(Saved entries)
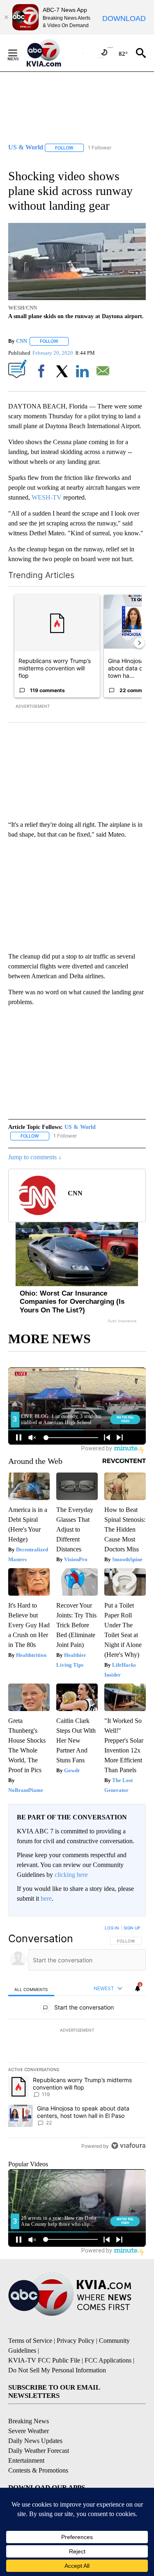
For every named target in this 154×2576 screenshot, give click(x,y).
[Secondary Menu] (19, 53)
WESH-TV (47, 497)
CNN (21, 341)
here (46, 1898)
==
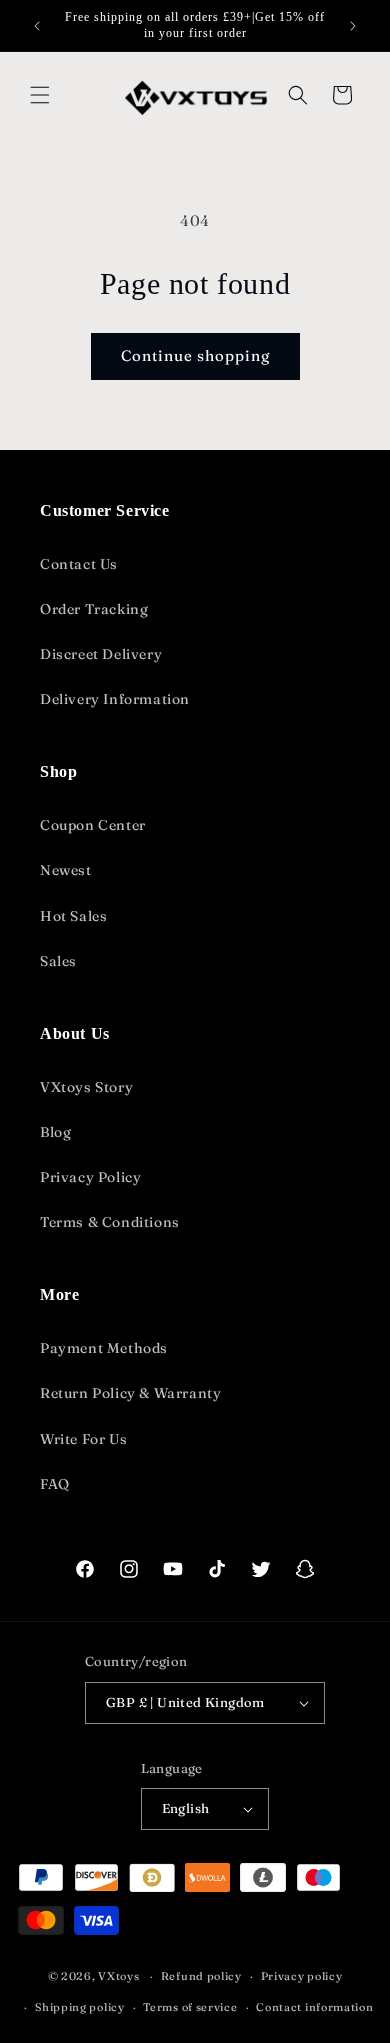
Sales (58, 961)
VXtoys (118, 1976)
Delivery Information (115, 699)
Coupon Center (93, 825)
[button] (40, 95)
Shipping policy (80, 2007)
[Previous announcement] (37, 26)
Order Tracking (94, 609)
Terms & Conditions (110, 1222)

* [Exercise brief]:
Both end lines included, restate word for word the lines above from the line with "For every named" to the line with "here (46, 1898)", and nothing else.

* [Finished exercise]:
For every named target in this 154×2576 screenshot, give click(x,y).
[Secondary Menu] (19, 53)
WESH-TV (47, 497)
CNN (21, 341)
here (46, 1898)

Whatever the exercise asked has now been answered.